Joshua Myers presents "We Are Worth Fighting For: A History of the Howard University Student Protest of 1989"
This event has already happened.
Wednesday, January 29th 2020
7:00 pm
Red Emma's
Update: Joshua Myers will be joined by Anson Asaka, Associate General Counsel for the NAACP, who was a student organizer helping lead the 1989 Howard protest.We Are Worth Fighting For is the first history of the 1989 Howard
University protest. The three-day occupation of the university’s
Administration Building was a continuation of the student movements of
the sixties and a unique challenge to the politics of the eighties.
Upset at the university’s appointment of the Republican strategist Lee
Atwater to the Board of Trustees, students forced the issue by shutting
down the operations of the university. The protest, inspired in part by
the emergence of “conscious” hip hop, helped to build support for the
idea of student governance and drew upon a resurgent black nationalist
ethos. At the center of this story is a student
organization known as Black Nia F.O.R.C.E. Co-founded by Ras Baraka, the
group was at the forefront of organizing the student mobilization at
Howard during the spring of 1989 and thereafter. We Are Worth Fighting
For explores how black student activists—young men and women— helped
shape and resist the rightward shift and neoliberal foundations of
American politics. This history adds to the literature on Black campus
activism, Black Power studies, and the emerging histories of African
American life in the 1980s."We Are Worth Fighting For reminds us of the insurgency of
Black college students in the late 1980s and early 1990s that inspired a
generation.
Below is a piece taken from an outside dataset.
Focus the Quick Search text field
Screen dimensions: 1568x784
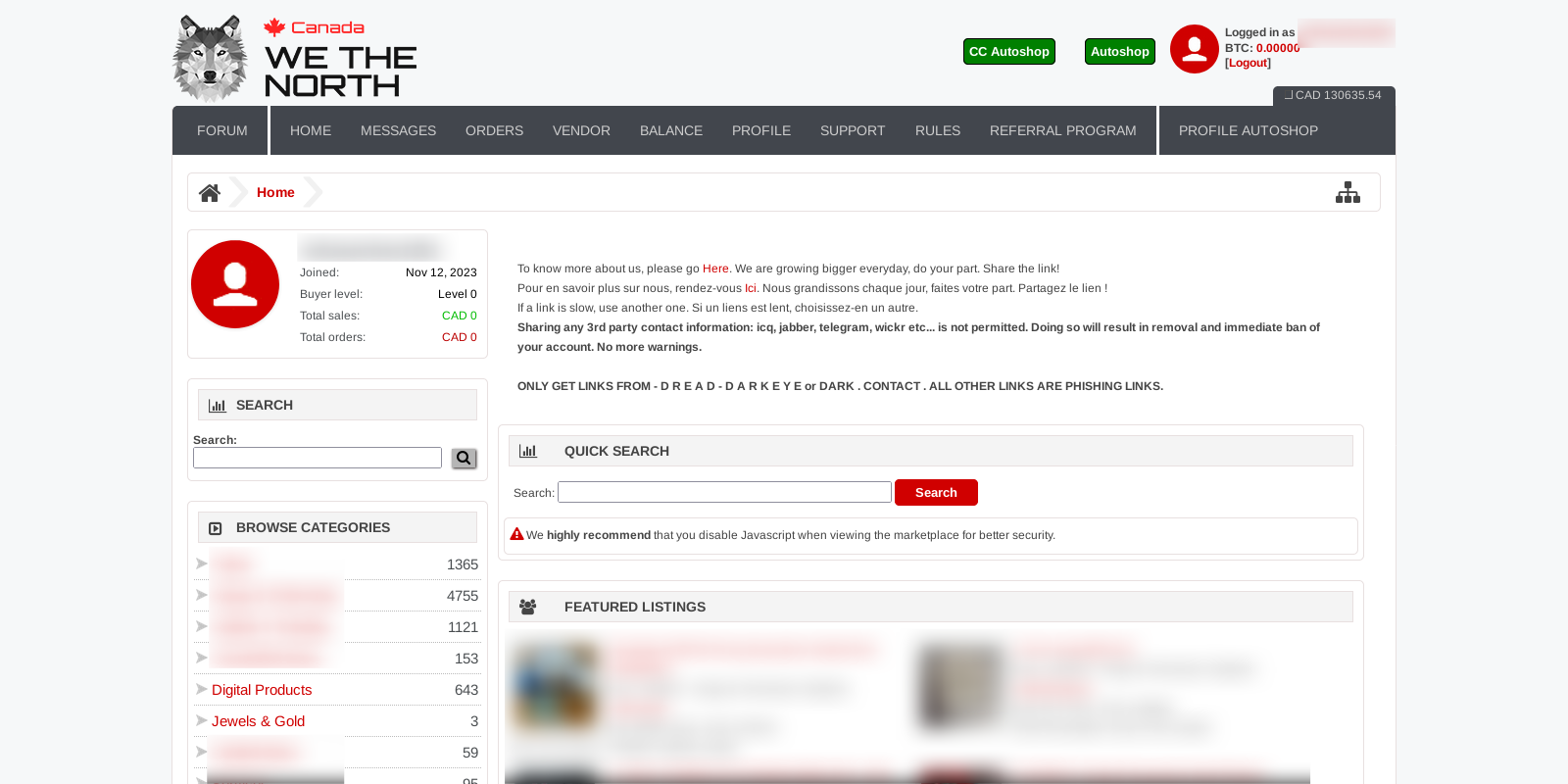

Thoroughly researched and well constructed, this book
illuminates how Howard students inspired the political and cultural
rebellion of the time and shines light on this period of the Black
freedom struggle."
~Akinyele Umoja, author of We Will Shoot Back: Armed Resistance in the Mississippi Freedom Movement"This riveting, exceptionally well-written book is a major contribution
to Black Power historiography and the history of Black student activism.
Featuring appearances by future mayors of Newark and Atlanta and
pioneers of hip hop, this study holds important lessons for today."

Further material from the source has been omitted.